REQUIREMENT: Output as a Markdown table with columns "No." and "Line" every line of the rows, starting at the line containing "At what coordinates should I click to accomplish: Click the Copy" and continuing through the last line of the rows, both ends included. Number each line in the "No." column and omit blank lines.

INPUT ROWS:
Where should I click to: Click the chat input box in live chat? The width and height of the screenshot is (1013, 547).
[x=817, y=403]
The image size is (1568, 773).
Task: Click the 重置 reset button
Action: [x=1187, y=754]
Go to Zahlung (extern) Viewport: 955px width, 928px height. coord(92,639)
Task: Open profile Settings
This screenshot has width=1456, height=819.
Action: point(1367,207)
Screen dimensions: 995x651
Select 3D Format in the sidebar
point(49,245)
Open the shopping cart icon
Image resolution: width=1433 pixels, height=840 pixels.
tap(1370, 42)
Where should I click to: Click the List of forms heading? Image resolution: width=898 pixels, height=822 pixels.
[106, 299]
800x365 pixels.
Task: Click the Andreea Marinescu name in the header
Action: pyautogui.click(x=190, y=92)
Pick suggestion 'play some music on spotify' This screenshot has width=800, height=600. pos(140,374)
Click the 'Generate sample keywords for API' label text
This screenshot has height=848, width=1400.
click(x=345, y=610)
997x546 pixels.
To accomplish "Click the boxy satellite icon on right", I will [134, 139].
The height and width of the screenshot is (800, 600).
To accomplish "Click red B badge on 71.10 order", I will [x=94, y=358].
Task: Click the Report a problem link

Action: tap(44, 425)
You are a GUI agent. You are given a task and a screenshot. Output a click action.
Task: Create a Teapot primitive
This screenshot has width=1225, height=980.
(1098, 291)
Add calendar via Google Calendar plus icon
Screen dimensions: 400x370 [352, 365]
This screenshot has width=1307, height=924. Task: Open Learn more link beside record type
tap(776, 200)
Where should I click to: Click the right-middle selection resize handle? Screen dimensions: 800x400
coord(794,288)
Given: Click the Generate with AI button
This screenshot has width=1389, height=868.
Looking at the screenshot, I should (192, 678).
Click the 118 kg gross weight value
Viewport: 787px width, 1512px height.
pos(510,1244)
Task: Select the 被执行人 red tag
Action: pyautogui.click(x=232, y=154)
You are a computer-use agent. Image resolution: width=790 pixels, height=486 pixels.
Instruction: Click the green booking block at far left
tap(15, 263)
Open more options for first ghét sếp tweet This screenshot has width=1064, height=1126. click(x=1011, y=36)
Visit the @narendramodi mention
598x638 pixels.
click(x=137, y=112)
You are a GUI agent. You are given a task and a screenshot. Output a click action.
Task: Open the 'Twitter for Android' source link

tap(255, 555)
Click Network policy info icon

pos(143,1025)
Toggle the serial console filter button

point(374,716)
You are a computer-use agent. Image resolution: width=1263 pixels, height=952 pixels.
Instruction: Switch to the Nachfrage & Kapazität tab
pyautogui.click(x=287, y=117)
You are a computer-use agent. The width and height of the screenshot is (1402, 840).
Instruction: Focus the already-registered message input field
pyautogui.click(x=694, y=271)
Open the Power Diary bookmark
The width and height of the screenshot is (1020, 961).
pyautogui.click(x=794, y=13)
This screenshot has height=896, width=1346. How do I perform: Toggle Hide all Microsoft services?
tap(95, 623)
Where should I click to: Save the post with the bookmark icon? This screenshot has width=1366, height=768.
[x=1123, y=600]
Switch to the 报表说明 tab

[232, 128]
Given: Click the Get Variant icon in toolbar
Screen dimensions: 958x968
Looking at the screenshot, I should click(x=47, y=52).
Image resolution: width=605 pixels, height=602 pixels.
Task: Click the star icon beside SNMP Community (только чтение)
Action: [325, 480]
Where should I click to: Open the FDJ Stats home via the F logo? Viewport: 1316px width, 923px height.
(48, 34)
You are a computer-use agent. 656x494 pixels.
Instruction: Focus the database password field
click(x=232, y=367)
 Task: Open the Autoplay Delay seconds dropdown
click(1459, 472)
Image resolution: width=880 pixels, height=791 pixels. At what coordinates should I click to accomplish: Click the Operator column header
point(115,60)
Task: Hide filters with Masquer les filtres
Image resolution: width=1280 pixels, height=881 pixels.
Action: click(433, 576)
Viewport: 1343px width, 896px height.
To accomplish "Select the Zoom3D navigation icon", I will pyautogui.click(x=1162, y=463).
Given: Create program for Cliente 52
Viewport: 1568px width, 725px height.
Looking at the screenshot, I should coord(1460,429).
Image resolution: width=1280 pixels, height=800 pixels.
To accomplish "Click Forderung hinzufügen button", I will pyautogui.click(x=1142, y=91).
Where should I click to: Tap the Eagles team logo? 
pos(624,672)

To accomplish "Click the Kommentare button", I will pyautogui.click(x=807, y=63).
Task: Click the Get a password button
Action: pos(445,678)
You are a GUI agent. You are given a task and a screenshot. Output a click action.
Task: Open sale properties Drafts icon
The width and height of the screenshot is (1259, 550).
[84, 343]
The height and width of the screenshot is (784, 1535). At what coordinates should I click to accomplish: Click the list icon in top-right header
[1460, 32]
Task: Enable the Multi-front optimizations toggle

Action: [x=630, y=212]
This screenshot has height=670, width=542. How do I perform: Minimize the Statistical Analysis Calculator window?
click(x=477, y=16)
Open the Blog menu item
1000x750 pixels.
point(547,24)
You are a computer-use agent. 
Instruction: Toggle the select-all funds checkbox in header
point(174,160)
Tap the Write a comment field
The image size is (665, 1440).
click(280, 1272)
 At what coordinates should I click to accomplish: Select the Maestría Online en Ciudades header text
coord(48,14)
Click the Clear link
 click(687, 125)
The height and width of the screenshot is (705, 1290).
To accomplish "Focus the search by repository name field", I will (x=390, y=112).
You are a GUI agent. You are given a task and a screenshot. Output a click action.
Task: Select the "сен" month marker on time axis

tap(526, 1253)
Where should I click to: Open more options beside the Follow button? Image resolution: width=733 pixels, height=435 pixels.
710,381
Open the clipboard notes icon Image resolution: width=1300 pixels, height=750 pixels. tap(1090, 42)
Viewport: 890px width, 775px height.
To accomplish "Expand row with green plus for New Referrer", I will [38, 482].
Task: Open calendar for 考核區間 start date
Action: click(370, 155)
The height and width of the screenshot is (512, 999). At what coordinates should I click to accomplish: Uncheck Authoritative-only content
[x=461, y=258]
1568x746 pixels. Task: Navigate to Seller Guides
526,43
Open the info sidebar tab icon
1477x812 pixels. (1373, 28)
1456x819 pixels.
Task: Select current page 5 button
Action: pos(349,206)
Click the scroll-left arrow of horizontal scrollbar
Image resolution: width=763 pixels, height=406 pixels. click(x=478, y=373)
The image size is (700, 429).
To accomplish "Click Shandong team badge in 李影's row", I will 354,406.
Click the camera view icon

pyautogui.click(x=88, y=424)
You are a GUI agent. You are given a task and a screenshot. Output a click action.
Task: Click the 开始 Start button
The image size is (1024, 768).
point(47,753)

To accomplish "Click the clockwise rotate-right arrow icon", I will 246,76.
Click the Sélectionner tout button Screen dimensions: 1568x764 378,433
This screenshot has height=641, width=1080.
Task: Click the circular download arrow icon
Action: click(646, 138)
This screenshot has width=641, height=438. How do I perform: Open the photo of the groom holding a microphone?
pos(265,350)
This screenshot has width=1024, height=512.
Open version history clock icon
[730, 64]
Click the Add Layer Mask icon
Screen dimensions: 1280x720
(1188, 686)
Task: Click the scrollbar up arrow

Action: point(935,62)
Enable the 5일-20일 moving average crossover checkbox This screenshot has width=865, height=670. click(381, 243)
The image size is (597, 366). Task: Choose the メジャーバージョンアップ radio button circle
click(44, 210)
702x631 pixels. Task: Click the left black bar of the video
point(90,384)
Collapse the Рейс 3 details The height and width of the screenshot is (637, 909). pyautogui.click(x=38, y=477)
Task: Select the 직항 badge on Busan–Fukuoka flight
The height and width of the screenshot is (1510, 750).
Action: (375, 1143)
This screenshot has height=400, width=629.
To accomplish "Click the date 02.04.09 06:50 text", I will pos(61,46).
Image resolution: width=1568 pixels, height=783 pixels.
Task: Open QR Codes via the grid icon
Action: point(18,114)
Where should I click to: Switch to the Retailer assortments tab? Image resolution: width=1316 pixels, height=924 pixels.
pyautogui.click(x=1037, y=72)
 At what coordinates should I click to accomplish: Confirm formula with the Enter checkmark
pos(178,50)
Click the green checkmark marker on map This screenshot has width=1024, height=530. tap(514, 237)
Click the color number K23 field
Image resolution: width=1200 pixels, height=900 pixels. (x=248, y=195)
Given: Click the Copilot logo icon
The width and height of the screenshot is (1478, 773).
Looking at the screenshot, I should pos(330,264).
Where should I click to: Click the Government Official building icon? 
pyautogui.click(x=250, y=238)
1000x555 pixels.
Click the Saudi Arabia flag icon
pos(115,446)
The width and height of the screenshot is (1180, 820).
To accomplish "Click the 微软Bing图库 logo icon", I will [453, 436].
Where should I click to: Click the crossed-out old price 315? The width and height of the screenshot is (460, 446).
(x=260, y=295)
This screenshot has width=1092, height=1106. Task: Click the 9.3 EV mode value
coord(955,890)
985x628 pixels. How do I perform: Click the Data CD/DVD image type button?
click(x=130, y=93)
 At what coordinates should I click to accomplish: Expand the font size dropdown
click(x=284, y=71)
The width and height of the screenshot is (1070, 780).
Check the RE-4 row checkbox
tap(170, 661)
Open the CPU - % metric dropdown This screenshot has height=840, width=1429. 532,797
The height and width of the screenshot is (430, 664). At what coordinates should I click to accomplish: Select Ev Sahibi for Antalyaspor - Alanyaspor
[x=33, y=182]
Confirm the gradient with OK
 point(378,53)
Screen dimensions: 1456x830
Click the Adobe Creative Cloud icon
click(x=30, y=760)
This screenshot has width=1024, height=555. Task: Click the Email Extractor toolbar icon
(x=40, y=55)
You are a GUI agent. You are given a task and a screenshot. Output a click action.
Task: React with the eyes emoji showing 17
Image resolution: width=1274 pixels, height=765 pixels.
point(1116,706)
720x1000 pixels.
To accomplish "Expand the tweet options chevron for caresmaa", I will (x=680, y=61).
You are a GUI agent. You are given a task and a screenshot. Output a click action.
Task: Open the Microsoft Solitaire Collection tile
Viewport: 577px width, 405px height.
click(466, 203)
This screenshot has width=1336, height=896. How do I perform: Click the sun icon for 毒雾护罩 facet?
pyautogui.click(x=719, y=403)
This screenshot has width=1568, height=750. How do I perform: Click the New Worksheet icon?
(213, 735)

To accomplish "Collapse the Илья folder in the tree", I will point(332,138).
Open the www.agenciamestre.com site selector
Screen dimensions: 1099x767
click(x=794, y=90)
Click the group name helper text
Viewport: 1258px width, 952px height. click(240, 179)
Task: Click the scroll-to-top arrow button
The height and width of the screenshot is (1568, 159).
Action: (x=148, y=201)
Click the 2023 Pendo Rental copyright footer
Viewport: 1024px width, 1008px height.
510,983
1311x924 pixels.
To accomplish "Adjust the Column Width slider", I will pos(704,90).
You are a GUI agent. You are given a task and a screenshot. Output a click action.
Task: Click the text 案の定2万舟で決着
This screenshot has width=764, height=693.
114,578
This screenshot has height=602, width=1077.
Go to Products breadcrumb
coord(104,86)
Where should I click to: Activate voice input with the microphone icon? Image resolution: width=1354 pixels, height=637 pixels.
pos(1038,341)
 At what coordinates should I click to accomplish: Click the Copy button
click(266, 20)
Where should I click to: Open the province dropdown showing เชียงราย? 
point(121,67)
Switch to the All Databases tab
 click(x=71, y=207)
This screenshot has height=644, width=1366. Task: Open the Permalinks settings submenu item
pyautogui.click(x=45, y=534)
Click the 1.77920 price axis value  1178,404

FINAL RESULT:
| No. | Line |
|---|---|
| 1 |  At what coordinates should I click to accomplish: Click the Copy button |
| 2 | click(266, 20) |
| 3 | Where should I click to: Open the province dropdown showing เชียงราย?  |
| 4 | point(121,67) |
| 5 | Switch to the All Databases tab |
| 6 |  click(x=71, y=207) |
| 7 | This screenshot has height=644, width=1366. Task: Open the Permalinks settings submenu item |
| 8 | pyautogui.click(x=45, y=534) |
| 9 | Click the 1.77920 price axis value  1178,404 |